## PROVIDED TEXT

I’ve been mulling on this topic for a few days. It’s so complex that it could easily turn into a book, but I’m going to try to be semi-brief (well, in two parts, with this as part 1). Plenty of others have written about the complex factors that contribute to long-term poverty, so I’m not going to rehash those discussions. What I want to focus on is how our society shames and judges people who are poor.

A lot of the shaming comes in the form of puritanical super-virtuousness. The comment section of a recent blog post by emergent Christian author Rachel Held Evans was quickly filled with armchair poverty “experts” whose remarks were far removed from Jesus’ teachings that I wondered if we read from the same Bible.

This poster reads (and I cringe) "Welfare: You work hard so they don't have to!"

I hesitated about posting this pic, but I wanted to illustrate the stereotypes about welfare and poverty.

Here is an example from the blog comment section: “The poor fall into two categories – those without knowledge and the lazy.” During my childhood, my mother typically worked at least three jobs and still struggled at times to make ends meet. The blog reader’s declarative statement resembled childhood messages that I absorbed from the culture around me.

But generalizations sound quite different when we attach them to specific people. A rephrasing of the above comment might go like this: “Your mother’s struggles revealed that she fell into one of two categories – she lacked knowledge or she was lazy.”

Now, I have indeed encountered those who would have been so brazen as to insult my mother directly…or any other random person who has had financial difficulties. In general, though, a lot of these blanket statements are generic, and when pressed, the person doing the judging would most likely backtrack if I were to call out that kind of insult with a reminder that most of us know and love people who have faced financial challenges.

"Anyone who has ever struggled with poverty knows how extremely expensive it is to be poor." James Baldwin

This leads to another type of comment (here, I’m paraphrasing things I’ve heard frequently): “Your mother [or someone else we personally know] was different. She was doing the best she could, unlike those other lazy people.” My internal response: “Really? Are you absolutely sure about that? How do you know whether or not others were trying just as hard as she was?”

## PROBLEMS TO SOLVE
- A) Summarize the post about poverty shaming in two sentences.
- B) Give a continuation of the post about poverty shaming, starting after its last sentence.
The entries come from an unrelated source.

## ENTRIES SHOWN
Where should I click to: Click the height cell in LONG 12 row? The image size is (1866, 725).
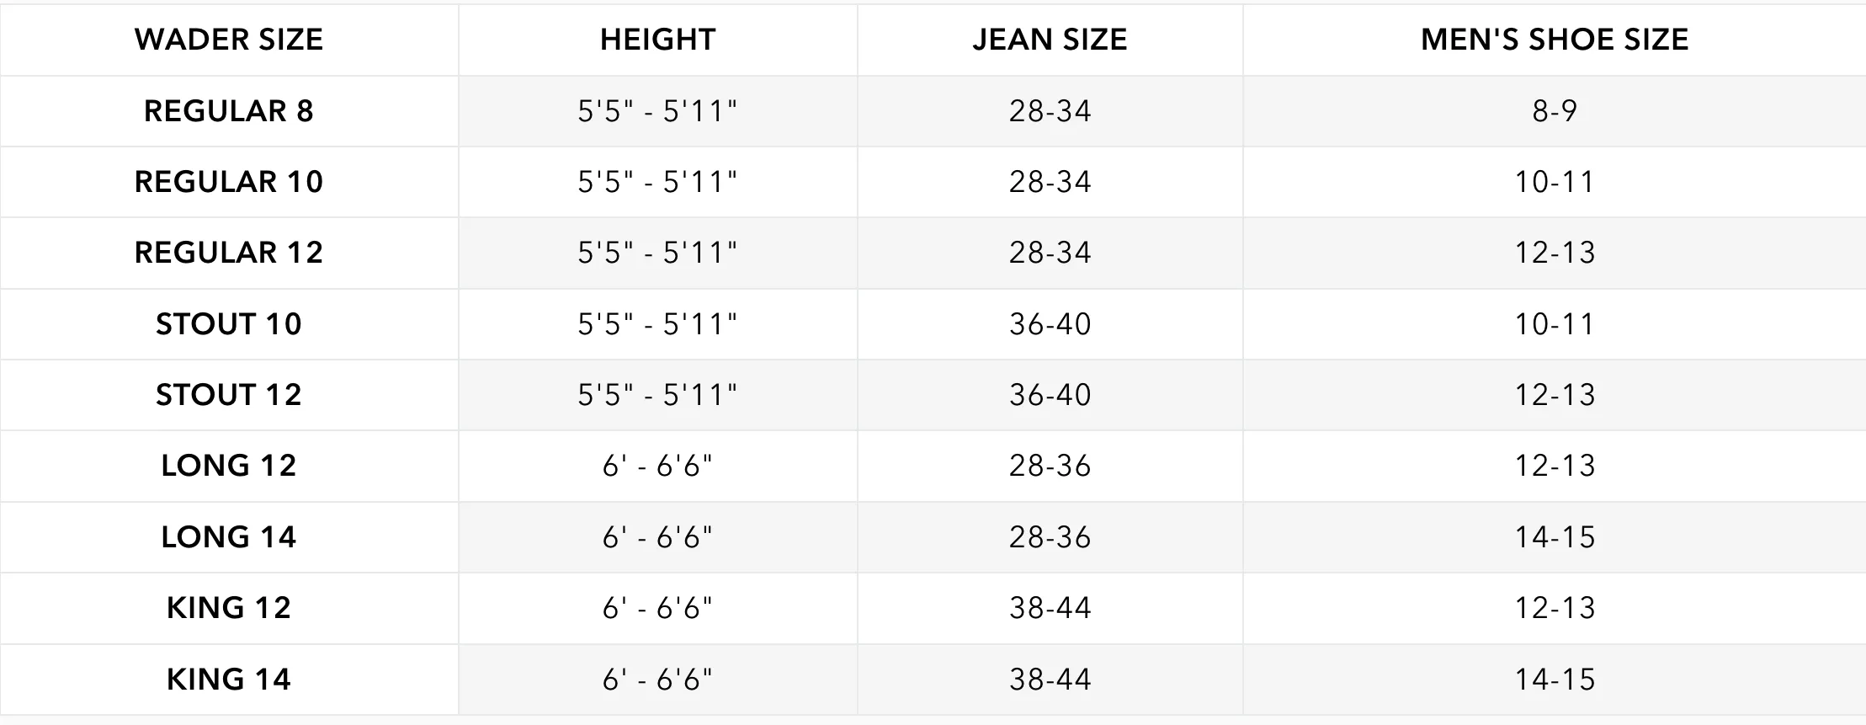657,466
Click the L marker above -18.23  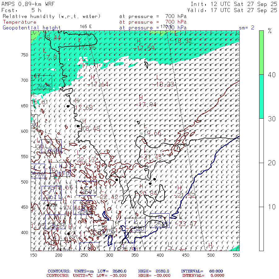(x=157, y=77)
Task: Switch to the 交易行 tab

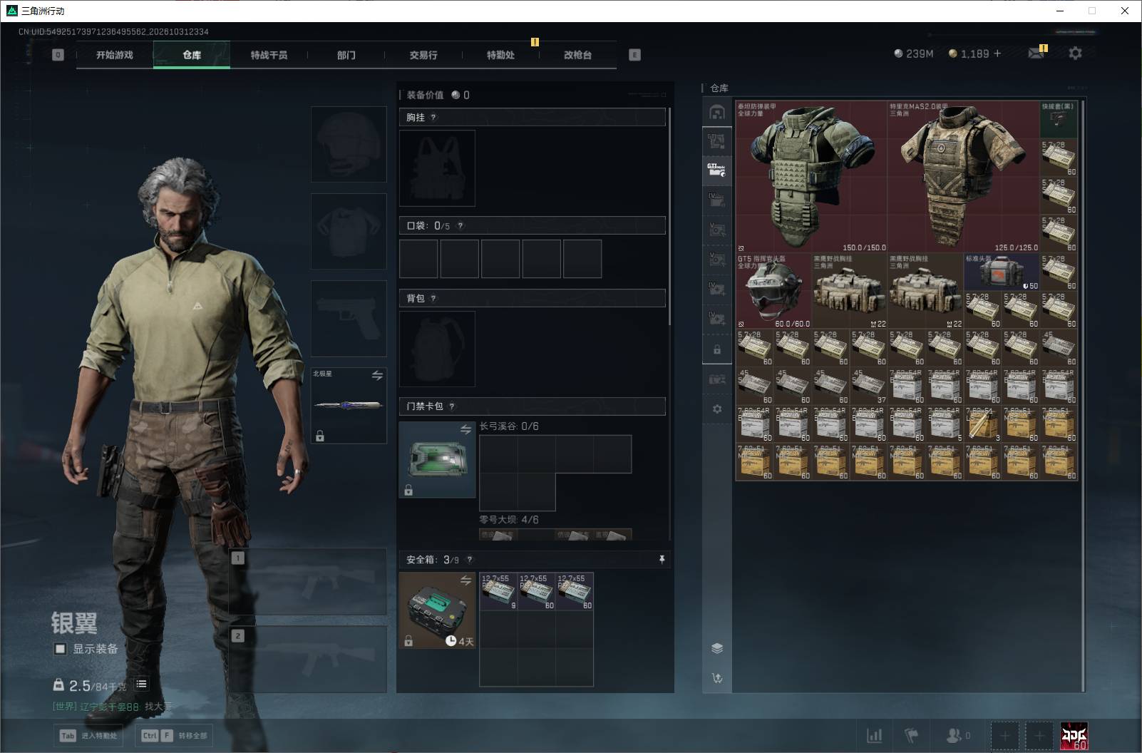Action: point(423,55)
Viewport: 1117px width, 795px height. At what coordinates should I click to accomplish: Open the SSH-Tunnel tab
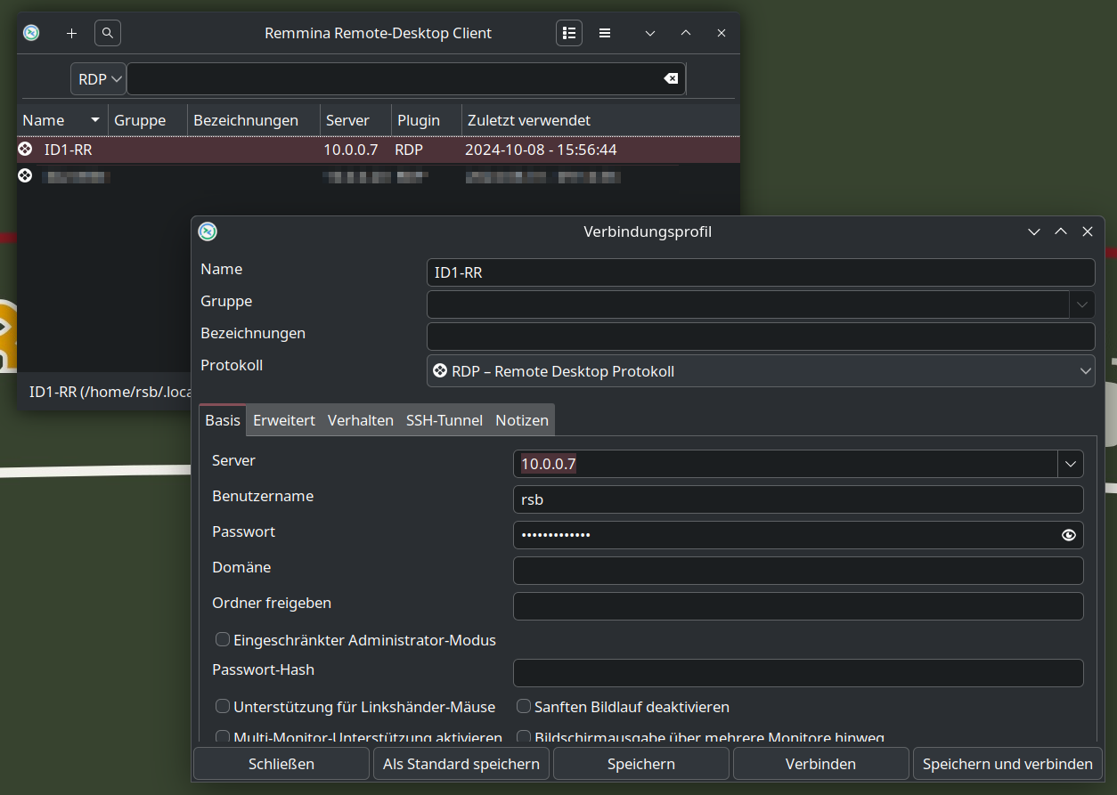444,420
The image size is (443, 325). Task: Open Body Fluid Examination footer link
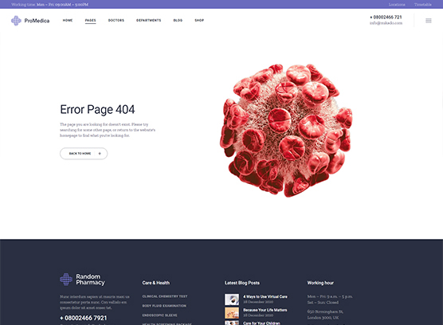(x=164, y=306)
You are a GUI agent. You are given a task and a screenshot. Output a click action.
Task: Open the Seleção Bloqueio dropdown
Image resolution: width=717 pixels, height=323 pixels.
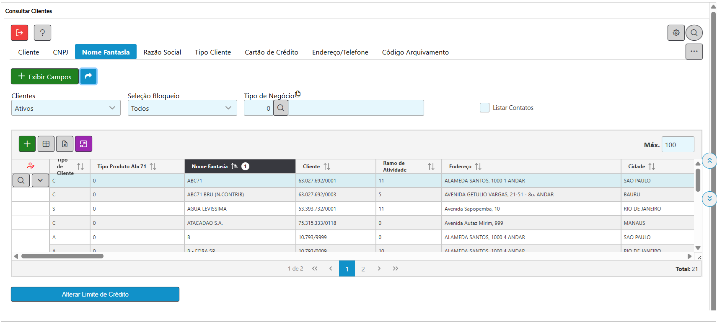pyautogui.click(x=182, y=108)
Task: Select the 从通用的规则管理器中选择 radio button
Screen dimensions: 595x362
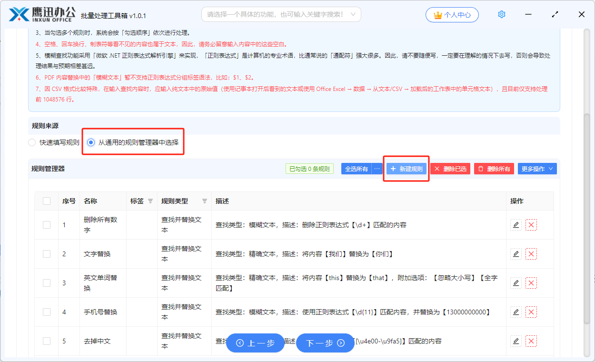Action: click(x=90, y=142)
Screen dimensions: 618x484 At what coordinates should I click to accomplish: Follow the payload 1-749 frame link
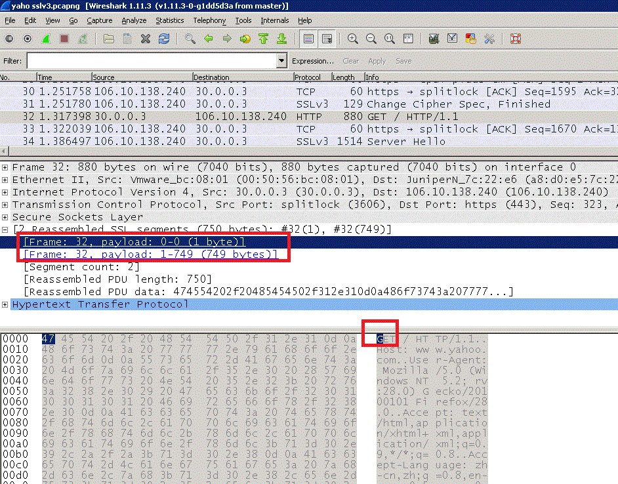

## RESPONSES TO THE EXERCISE
- A) The writer focuses on how society shames and judges people who are poor, pointing to blog comments such as the claim that the poor are either without knowledge or lazy. Recalling a mother who worked at least three jobs and still struggled, the writer notes that such generalizations sound different when tied to specific people, and questions the common claim that a known person "was different" from "those other lazy people."

- B)
And then a typical followup from the armchair poverty expert: “I know this person who is collecting welfare and is on Medicaid, but she uses her food stamps to buy junk food, and she has an iPhone. She is always bragging about how she doesn’t have to work and can just live off the government.” (It’s usually a woman, thanks to the 1980s “welfare queen” myth.)

iPhone screen

There’s a lot to unpack in that kind of statement, but again, others have tackled the sociological aspects of this topic much better than I can here. A couple of things in the “I know this person who…” argument stand out to me, though. For one thing, there is an assumption that if one person in a particular situation is exhibiting a particular behavior (such as “taking advantage” of the system), it must be the norm, even when there is a lack of evidence to support such a questionable logical leap.

But I wonder what would happen if this same type of rhetorical formula were used in a different context. It might go something like this: “I know this person who speeds on the highway, but he has a radar detector and texts while driving. He is always bragging about how he never gets tickets and how he’d rather pay for a ticket than slow down anyway.” For whatever reason, speeding (which regularly endangers a whole lot of people’s lives, including children) is considered more socially acceptable behavior and far less dangerous than the possibility that someone might collect food stamps without actively looking for a job.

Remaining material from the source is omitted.